本试剂盒采用具有独特分离作用的磁珠和缓冲液系统,从样品中分离纯化**基因组DNA。经过特殊包被的磁珠,在一定条件下对目的DNA具有很强的亲和力,而当条件改变时,磁珠释放吸附的DNA,能够达到快速分离纯化DNA的目的。整个过程不涉及有毒试剂,安全、便捷且提取的DNA纯度高。
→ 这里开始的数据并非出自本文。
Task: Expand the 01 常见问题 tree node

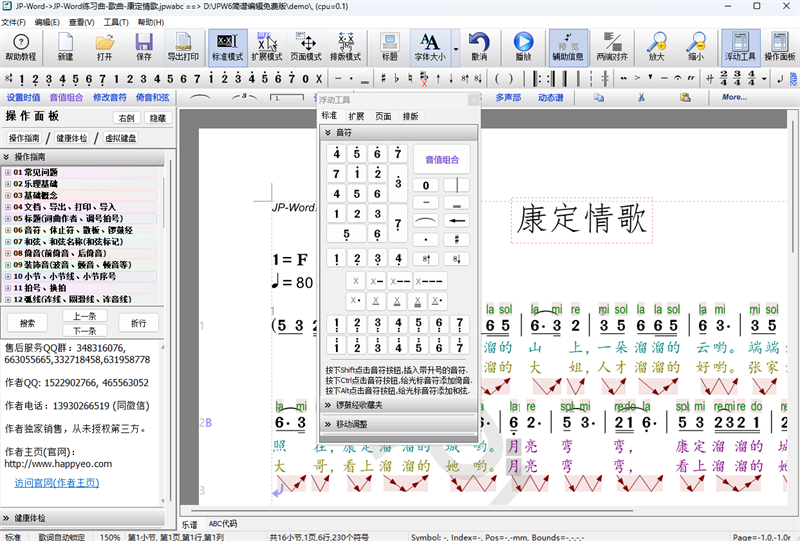Action: coord(8,173)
使用本试剂盒纯化的基因组DNA在A260/A280的紫外吸收均在1.7~2.0之间,可以应用到各类下游分子生物学实验。

适用范围:

从PCR产物中提取基因组DNA,适用于核酸自动化提取平台。

试剂盒包装及组成:

试剂盒组成

数量

裂解液S1

50ml*1

裂解液S2

20ml*1

结合液

50ml*1

磁珠

3.5ml*1

洗脱液

20ml*1

注意事项

1、磁珠使用前一定要充分混匀。

2、如果下游实验对RNA污染比较敏感,可在裂解时加1μl RNaseA(10mg/ml)。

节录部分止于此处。